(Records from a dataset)
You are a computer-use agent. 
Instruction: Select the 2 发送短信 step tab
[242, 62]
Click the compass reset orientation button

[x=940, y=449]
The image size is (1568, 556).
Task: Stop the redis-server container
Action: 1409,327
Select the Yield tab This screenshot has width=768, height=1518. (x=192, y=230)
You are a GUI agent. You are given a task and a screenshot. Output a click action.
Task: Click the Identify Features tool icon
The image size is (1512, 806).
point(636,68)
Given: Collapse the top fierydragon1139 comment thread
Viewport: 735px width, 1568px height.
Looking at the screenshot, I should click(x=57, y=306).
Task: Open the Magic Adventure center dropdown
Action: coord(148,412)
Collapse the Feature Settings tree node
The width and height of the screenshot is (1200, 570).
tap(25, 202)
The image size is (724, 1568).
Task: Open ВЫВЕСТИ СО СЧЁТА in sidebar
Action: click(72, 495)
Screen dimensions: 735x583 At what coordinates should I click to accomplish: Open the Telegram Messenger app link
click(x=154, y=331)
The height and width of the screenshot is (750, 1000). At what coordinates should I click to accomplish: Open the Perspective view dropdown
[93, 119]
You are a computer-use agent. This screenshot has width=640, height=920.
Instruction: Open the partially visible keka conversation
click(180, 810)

To do
The records above are to be reproduced exactly, with nothing left out.

Solution to this exercise
You are a computer-use agent. 
Instruction: Select the 2 发送短信 step tab
[242, 62]
Click the compass reset orientation button

[x=940, y=449]
The image size is (1568, 556).
Task: Stop the redis-server container
Action: 1409,327
Select the Yield tab This screenshot has width=768, height=1518. (x=192, y=230)
You are a GUI agent. You are given a task and a screenshot. Output a click action.
Task: Click the Identify Features tool icon
The image size is (1512, 806).
point(636,68)
Given: Collapse the top fierydragon1139 comment thread
Viewport: 735px width, 1568px height.
Looking at the screenshot, I should click(x=57, y=306).
Task: Open the Magic Adventure center dropdown
Action: coord(148,412)
Collapse the Feature Settings tree node
The width and height of the screenshot is (1200, 570).
tap(25, 202)
The image size is (724, 1568).
Task: Open ВЫВЕСТИ СО СЧЁТА in sidebar
Action: click(72, 495)
Screen dimensions: 735x583 At what coordinates should I click to accomplish: Open the Telegram Messenger app link
click(x=154, y=331)
The height and width of the screenshot is (750, 1000). At what coordinates should I click to accomplish: Open the Perspective view dropdown
[93, 119]
You are a computer-use agent. This screenshot has width=640, height=920.
Instruction: Open the partially visible keka conversation
click(180, 810)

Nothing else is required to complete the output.